Task details
Nothing but the text of the records should come back; copy it exactly and leave the pictures out.

++++++

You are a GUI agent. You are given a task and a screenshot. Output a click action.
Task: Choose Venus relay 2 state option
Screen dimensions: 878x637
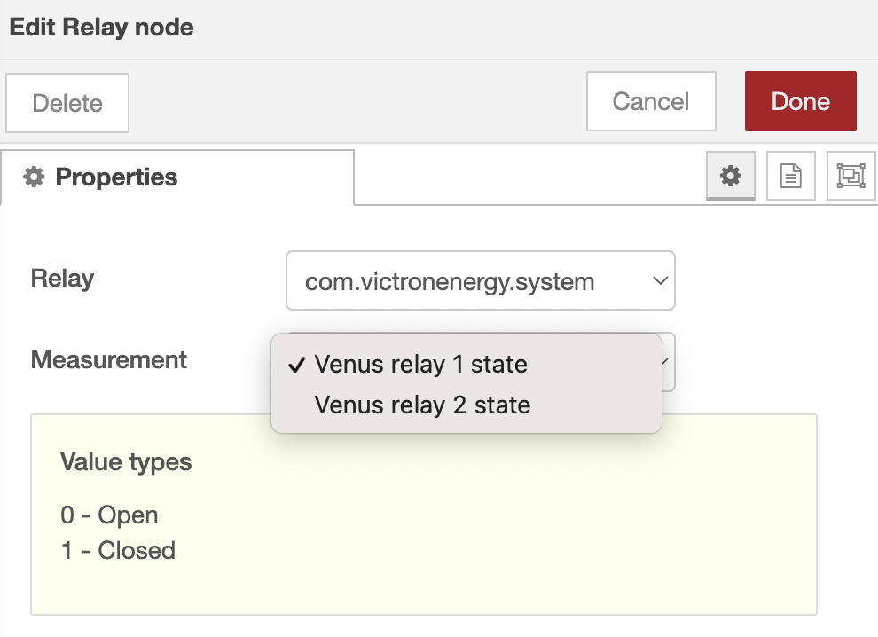pyautogui.click(x=423, y=405)
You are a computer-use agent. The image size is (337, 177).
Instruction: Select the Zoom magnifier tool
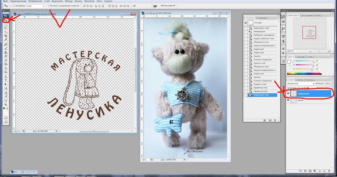pos(6,104)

++++++

Task result
You are a GUI agent. You are given a task and a screenshot. Output a click action.
Task: Choose Venus relay 2 state option
Screen dimensions: 878x637
pyautogui.click(x=423, y=405)
You are a computer-use agent. The image size is (337, 177).
Instruction: Select the Zoom magnifier tool
pos(6,104)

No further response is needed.